1. Academic Validation
  2. Thiamine deficiency aggravates experimental colitis in mice by promoting glycolytic reprogramming in macrophages

Thiamine deficiency aggravates experimental colitis in mice by promoting glycolytic reprogramming in macrophages

  • Br J Pharmacol. 2025 Jan 31. doi: 10.1111/bph.17435.
Xiaohua Pan 1 2 Zhengnan Ren 1 2 Wenjie Liang 1 2 Xiaoliang Dong 3 Jiahong Li 1 2 Lili Wang 1 2 Madhav Bhatia 3 Li-Long Pan 1 Jia Sun 1 2
Affiliations

Affiliations

  • 1 Wuxi School of Medicine and School of Food Science and Technology, Jiangnan University, Wuxi, China.
  • 2 State Key Laboratory of Food Science and Resources, Jiangnan University, Wuxi, China.
  • 3 Department of Pathology and Biomedical Science, University of Otago, Christchurch, New Zealand.
Abstract

Background and purpose: Inflammatory bowel disease (IBD) is closely associated with immune dysfunction, where nutrient-mediated metabolic flux dictates immune cell fate and function. Thiamine is a central water-soluble vitamin involved in cellular energy metabolism, and its deficiency has been reported in IBD patients. However, whether thiamine deficiency is a cause or consequence of IBD pathogenesis remains unclear. The current study aimed to reveal the immunometabolic regulation of macrophages and underlying mechanism of thiamine deficiency in colitis development.
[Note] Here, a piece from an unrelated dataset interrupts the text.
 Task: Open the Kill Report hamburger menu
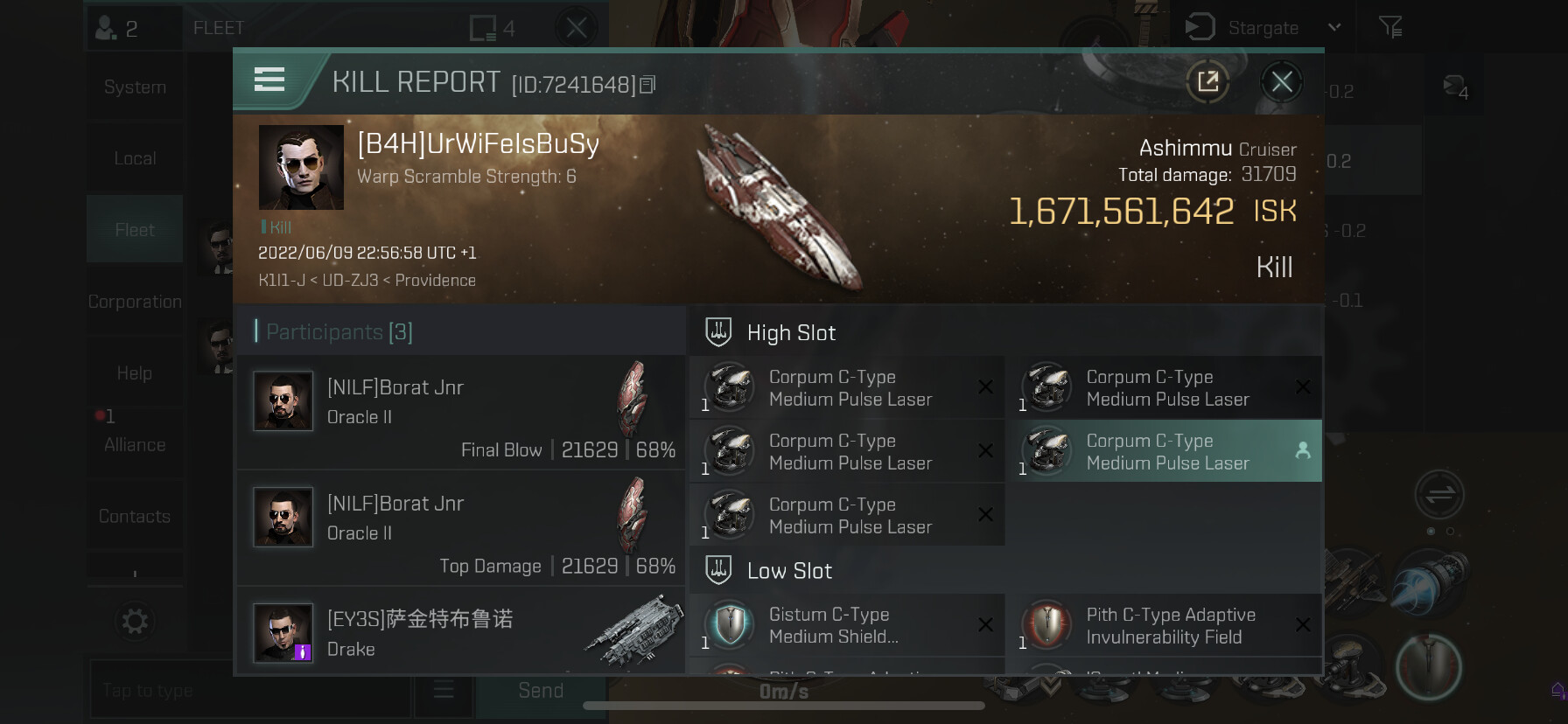pyautogui.click(x=270, y=80)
Experimental approach: Thiamine deficiency was induced in C57BL/6 mice and bone marrow-derived macrophages (BMDMs), by administering a thiamine-deficient diet/medium together with pyrithiamine hydrobromide. The frequency of macrophage phenotypes and their intracellular metabolism were detected using flow cytometry and non-targeted metabolomics, respectively.

Key results: Thiamine deficiency aggravated ulcerative colitis in mice and promoted the infiltration of proinflammatory M1 macrophages in colonic lamina propria. Our mechanistic study revealed that thiamine deficiency impaired pyruvate dehydrogenase (PDH) activity, thereby reprogramming cellular glucose metabolism to enhance glycolysis and lactic acid accumulation in M1 macrophages. Using a well-established PDH inhibitor (CPI-613) and lactic acid dehydrogenase inhibitor (galloflavin), we further demonstrated that PDH inhibition mimics, while Lactate Dehydrogenase inhibition partially rescues, thiamine deficiency-induced proinflammatory macrophage infiltration and experimental colitis in mice.

Conclusion and implications: Our study provides evidence linking thiamine deficiency with proinflammatory macrophage activation and colitis aggravation, suggesting that monitoring thiamine status and adjusting thiamine intake is necessary to protect against colitis.

Keywords

glycolysis; macrophage; metabolic reprogramming; thiamine deficiency; ulcerative colitis.